Although the roll-out took almost two years to complete, with five people dedicated to the project including pharmacists, EPR support and resource coders, elements of the project went live as a big bang.

“The go live support couldn’t be done within our team, so when we went live with a big bang in our medicines directorate in seven wards in one night, 30 pharmacy staff were brought in to transfer medications chart onto electronic charts.”

The trust provided 8am-8pm support for first month, which it said was a lot more sustainable as part of it had done the big bang roll out, this was then followed by 24/7 bleep support.

“We’ve now moved to a support and maintenance team, which we consider to be more of a development team.”

Reaping the benefits

Since the trust completed the roll-out, it has carried out a benefits realisation project that analysed data from two months before the pilot and four months after the implementation.

It found an 11% reduction in the severity of errors that were statistically significant. It also found no serious errors when e-prescribing was used, in comparison to one serious error in hand written prescriptions. And it found four moderately severe errors when e-prescribing was used, when there were 15 in paper prescriptions.

Hardy says the study also showed that e-prescribing reduced the likelihood of prescribing a medicine when the patient had a known allergy by 77%, by adding mandatory checking and decision support into the system.
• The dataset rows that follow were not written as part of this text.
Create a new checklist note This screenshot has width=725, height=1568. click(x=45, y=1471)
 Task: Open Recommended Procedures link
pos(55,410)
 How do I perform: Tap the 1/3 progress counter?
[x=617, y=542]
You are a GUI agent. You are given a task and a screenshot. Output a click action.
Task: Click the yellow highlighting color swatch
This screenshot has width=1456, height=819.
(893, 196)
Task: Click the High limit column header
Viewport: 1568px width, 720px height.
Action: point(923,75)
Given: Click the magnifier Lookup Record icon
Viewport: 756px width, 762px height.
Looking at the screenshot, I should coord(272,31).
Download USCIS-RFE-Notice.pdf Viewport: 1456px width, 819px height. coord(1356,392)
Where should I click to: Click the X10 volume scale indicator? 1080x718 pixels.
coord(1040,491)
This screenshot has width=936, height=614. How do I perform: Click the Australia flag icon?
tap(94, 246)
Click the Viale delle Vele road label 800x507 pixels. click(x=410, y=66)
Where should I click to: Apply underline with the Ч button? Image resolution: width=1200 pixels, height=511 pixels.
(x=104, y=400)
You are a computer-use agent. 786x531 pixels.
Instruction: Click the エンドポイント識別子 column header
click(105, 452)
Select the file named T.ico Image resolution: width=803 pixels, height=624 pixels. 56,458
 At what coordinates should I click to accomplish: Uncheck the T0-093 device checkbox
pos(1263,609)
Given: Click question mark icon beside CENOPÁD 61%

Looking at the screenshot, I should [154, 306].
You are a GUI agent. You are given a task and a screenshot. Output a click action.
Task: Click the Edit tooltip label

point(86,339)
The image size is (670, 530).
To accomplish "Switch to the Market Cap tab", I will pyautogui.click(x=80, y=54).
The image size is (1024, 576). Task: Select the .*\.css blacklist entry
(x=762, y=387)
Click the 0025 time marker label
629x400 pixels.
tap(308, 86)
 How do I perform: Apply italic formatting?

The trust also recognised benefits from including decision support in dosing, which meant that lab results were needed to administer some drugs, and from the identification of medicines in drug recalls by the MHRA.

As easy as it seems

Hardy tells the audience that although it’s taken the best part of a decade to implement the sytsem, from planning though to go-live, she consider the business case to have been met.

“When we look back to our business case, the cost of implementation has been met by the decrease in length of stay, litigation costs, time spent by senior staff on incident review, and complaints, [and] increasing patient choice and income from CQUIN (Commissioning for Quality and Innovation).

“I’m not saying that this is the only way to do it. We’re all just after a system that works for each of the departments so there’s a dynamic definition for success for each programme. There’s no such thing as a gold medal for e-prescribing,” she adds.